The thing about it is, you can’t just look at an officer and know who is who. For me, that’s part of the problem. In any situation where I have been pulled over (and that’s whether I was in the passenger seat or in the driver’s seat) I have never been able to silence the voice in my mind that goes “here we go with this SH*T”. If you are reading this and judging me in any (negative) way, please keep in mind I have DEF been rolled up on by 4 officers with guns drawn with no apology afterward.

Still, I can’t say that my disdain for police officers is one of my bragging points.  In some respects, I feel completely justified in it. When I hear about how a young man was singled out and picked on for no other clear reason than his clothing, when I hear that some young man was beat senselessly for no discernible reason, when I hear that the police trumped up a charge to justify that unnecessary violence there is no telling me that I’m not right.

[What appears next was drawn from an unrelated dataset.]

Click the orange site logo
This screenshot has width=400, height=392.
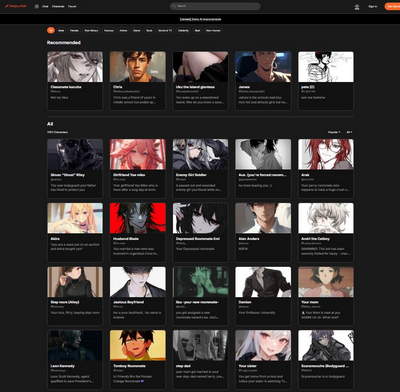pos(16,6)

Then I think about my friends who have family members who are police officers. Men who have been beyond kind to me. Men who I have seen treat others with kindness and respect both in and out of their uniforms.  In those moments, I know that not every man (or woman) who became a police officer did it because they got picked on in high school and wanted to be able to wield the power that the badge and the uniform give them recklessly.  Ultimately, when an individual swears an oath to protect and serve, he or she has just signed on to be a servant of the people, and I feel like the power the badge gives should be used solely for that purpose. Anything else is uncivilized. (Okay. Maybe not). At the very least it undermines the message we send to our children. If we  tell them them they can call the police when they are in trouble and they see the police abuse that power, who will they feel they can call on?